В Киеве и Москве Виктора Некрасова знали десятилетиями, он был любимцем, исполненным беспредельного шарма. Даже его склонность к неумеренной выпивке не вызывала озлобления. Чуть раздражала разве что.

И приехав во Францию, он не собирался менять свои привычки. Мол, я вот такой, как есть, я вам дарю свою привязанность, и вы тоже любите и понимайте, то есть прощайте меня.

Но в Париже, Мюнхене или Нью-Йорке твой собеседник совсем не такой, как в России. Он редко добросердечный друг и совсем уж не часто простодушный единомышленник. Каждое слово твоё истолковывается, вздох учитывается, прищур замечается, а твой пьяный трёп интерпретируется так же глубоко, как дипломатическая нота. Лишь немногие из новых знакомых были благорасположены принимать его как вечного, чуть капризного юношу, увенчанного молвой и осиянного удачей…

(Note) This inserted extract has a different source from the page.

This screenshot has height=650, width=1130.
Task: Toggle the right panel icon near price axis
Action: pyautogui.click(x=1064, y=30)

Среди этих немногих был бывший ленинградец Владимир Загреба. Врач-анестезиолог, он через малое время устроился на работу в хирургическую больницу сначала в Эльзасе, а потом и в Париже. Они подружились и продолжали потихоньку дружить до самой смерти Вики.

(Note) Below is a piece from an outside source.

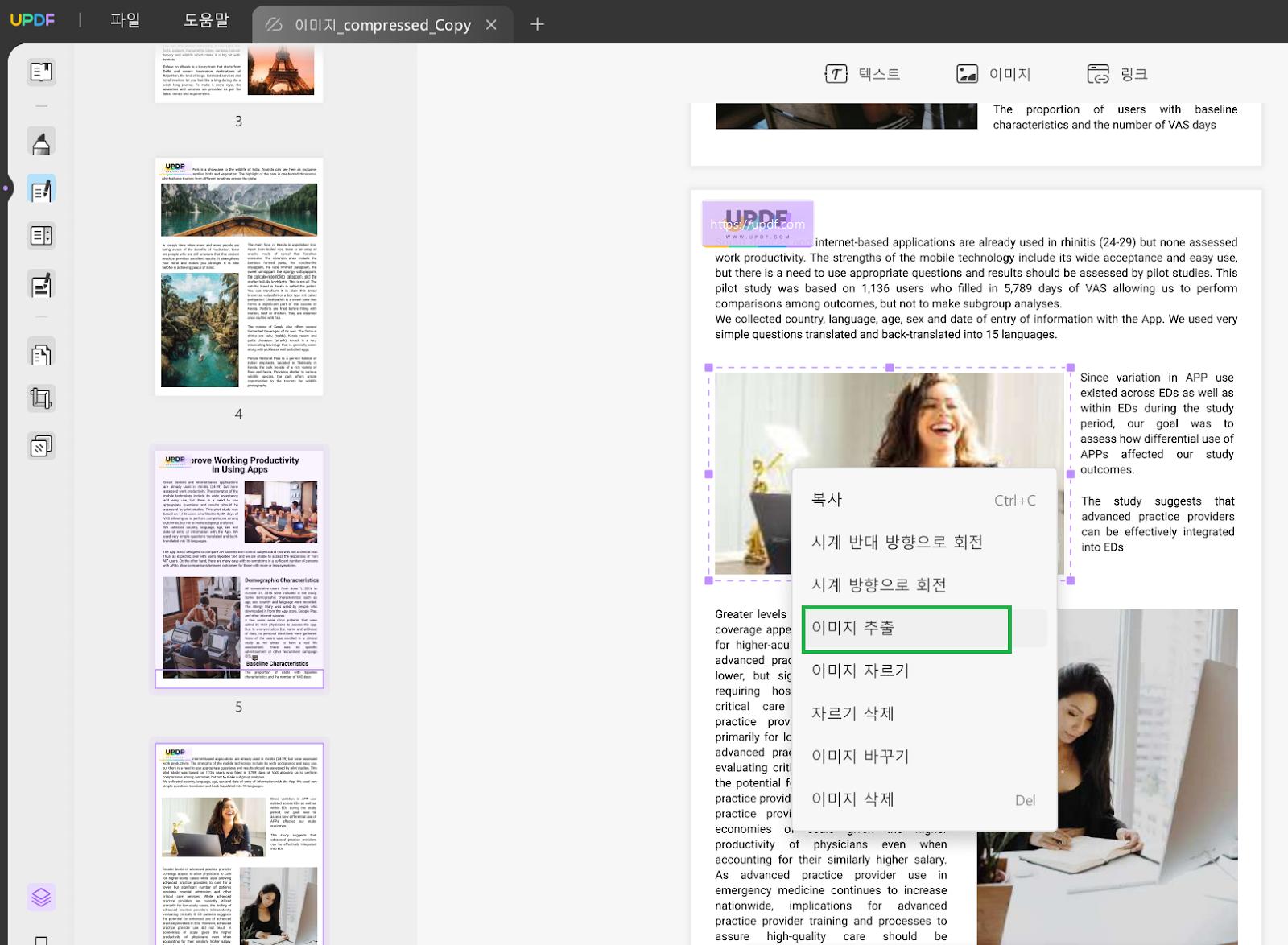Open the layers stack icon

(x=41, y=896)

У Володи был отталкивающий недостаток – он не пил. Поэтому, когда у В.П. случались запои, Володя по наивности беспокоился сверх меры и требовал ложиться в больницу для спасения от алкогольной интоксикации!

Подобное роковое и столь пугающее бесхитростные души отравление обычно рассасывалось само собой, но пару раз всё-таки пришлось воспользоваться рекомендациями доктора. Это скорее была дань западной медицинской щепетильности, мол, надо что-то предпринимать, когда у человека несчастье! Так думал непьющий Загреба, и что удивительно, Некрасов ему не перечил. Они садились в машину и уезжали на недельку в Володину клинику, где заодно В.П. с ног до головы обследовали. Благо, что всё оплачивалось соцстрахом…

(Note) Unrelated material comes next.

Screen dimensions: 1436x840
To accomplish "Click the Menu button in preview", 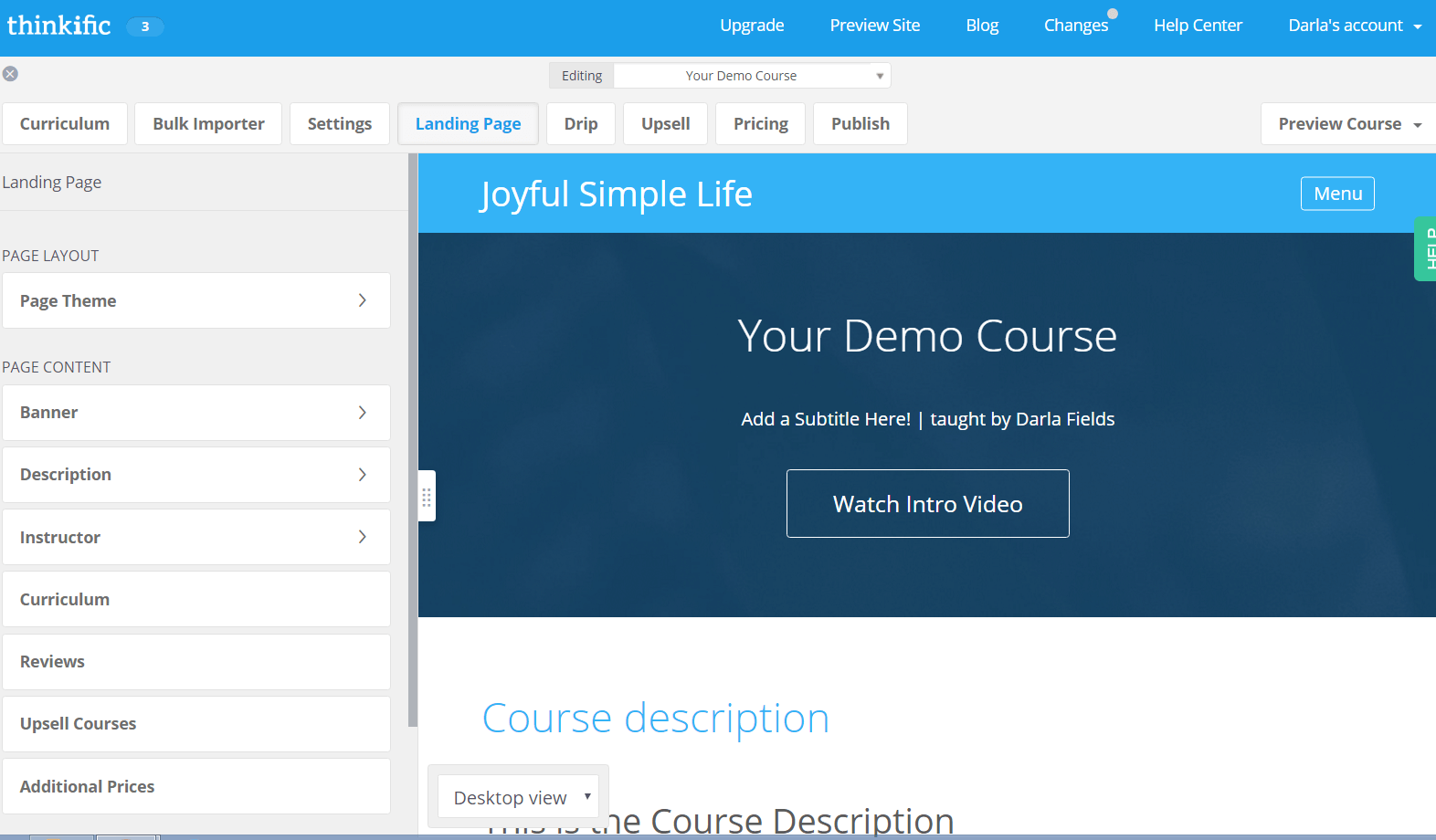I will click(x=1337, y=194).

Вскоре после знакомства Вика стал называть его Вовочкой. За некую наивность, часто слегка наигранную, как мне казалось.

Вовочку и Некрасова связывали долгие прогулки по Парижу. Они, видимо, находили, о чём говорить. Вернее, Вовочка находил говорить, а Виктор Платонович – терпение слушать его.

– Что делали? Где были? – спрашивал я.

– С Вовочкой общался!

Вовочка производил впечатление восторженного человека, что, конечно, не является недостатком, но в повседневной жизни требует соблюдения определённой меры. Частенько случалось, что начинал он проникновенно рассказывать или изъявлять дикий восторг по поводу самому что ни на есть ординарному, на ваш взгляд. Чтобы как-то сгладить неловкость от этой неуместной патетичности, мы начинали подшучивать над ним, и он обижался. Но к Вике, надо полагать, он чувствовал привязанность, да и В.П. относился к нему очень благосклонно. Полюбливал, но в гомеопатических дозах, шутил он.

Мать Вовочки, Фаина Израилевна, женщина возвышенная и деликатная, писала искренние и трогательные стихи. А тут взяла и изложила что-то в прозе. Вручила церемонно Виктору Платоновичу, мол, прочтите и оцените.

Он прочёл, сколько успел, в метро, а у себя положил рукопись в уголок и забыл о ней. Однажды позвонил нам: приходите вечерком, придут Вовочка с Фаиной. Попьём чайку, потреплемся.

Фаина Израилевна, милая и чуточку жеманная, была одета в этот раз в чёрное длинное платье с маленьким белым воротничком. Красиво причесалась, в общем, выглядела нарядно.

– Малый театр! – рассмотрев гостью поближе, вскричал В.П. – Сущая Мария Ермолова! Становитесь сюда, Фаина, сейчас я вас отщёлкаю!